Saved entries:
------------------------

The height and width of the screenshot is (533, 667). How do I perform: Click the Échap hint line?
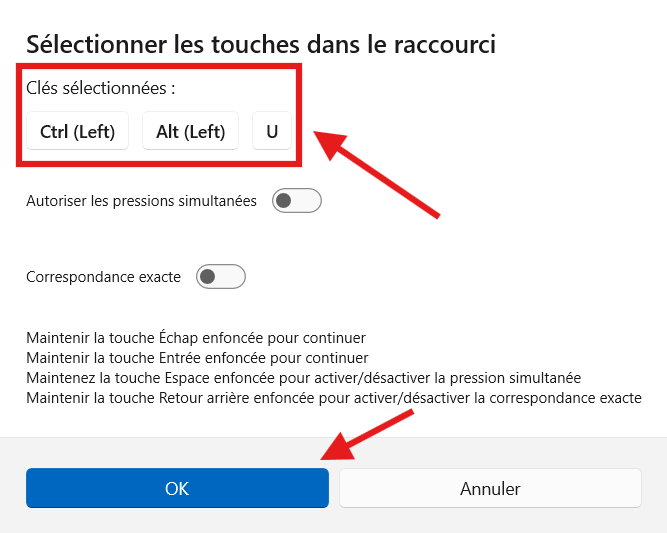pos(196,338)
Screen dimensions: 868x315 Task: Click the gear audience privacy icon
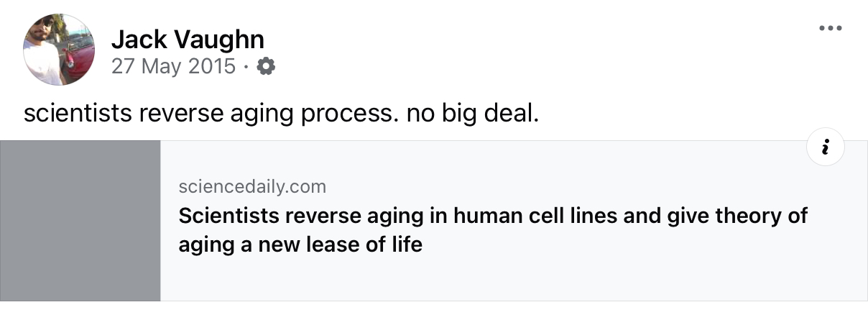[x=266, y=67]
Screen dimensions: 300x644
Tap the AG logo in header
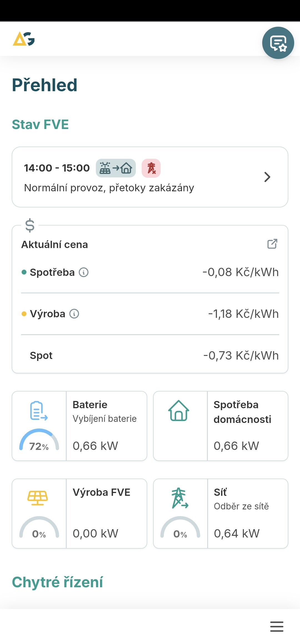tap(24, 39)
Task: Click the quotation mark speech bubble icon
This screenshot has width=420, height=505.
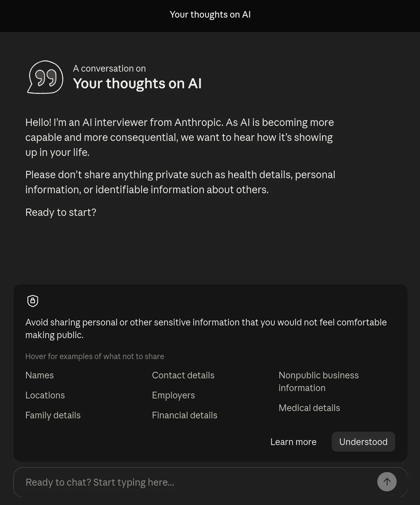Action: click(45, 77)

------------------------

Work task — Leave the pictures out, and copy exactly each line from the one containing "Screen dimensions: 868x315" through the final line of the data.

Solution for this exercise —
Screen dimensions: 868x315 Task: Click the gear audience privacy icon
[x=266, y=67]
Screen dimensions: 300x644
Tap the AG logo in header
tap(24, 39)
Task: Click the quotation mark speech bubble icon
This screenshot has width=420, height=505.
Action: click(45, 77)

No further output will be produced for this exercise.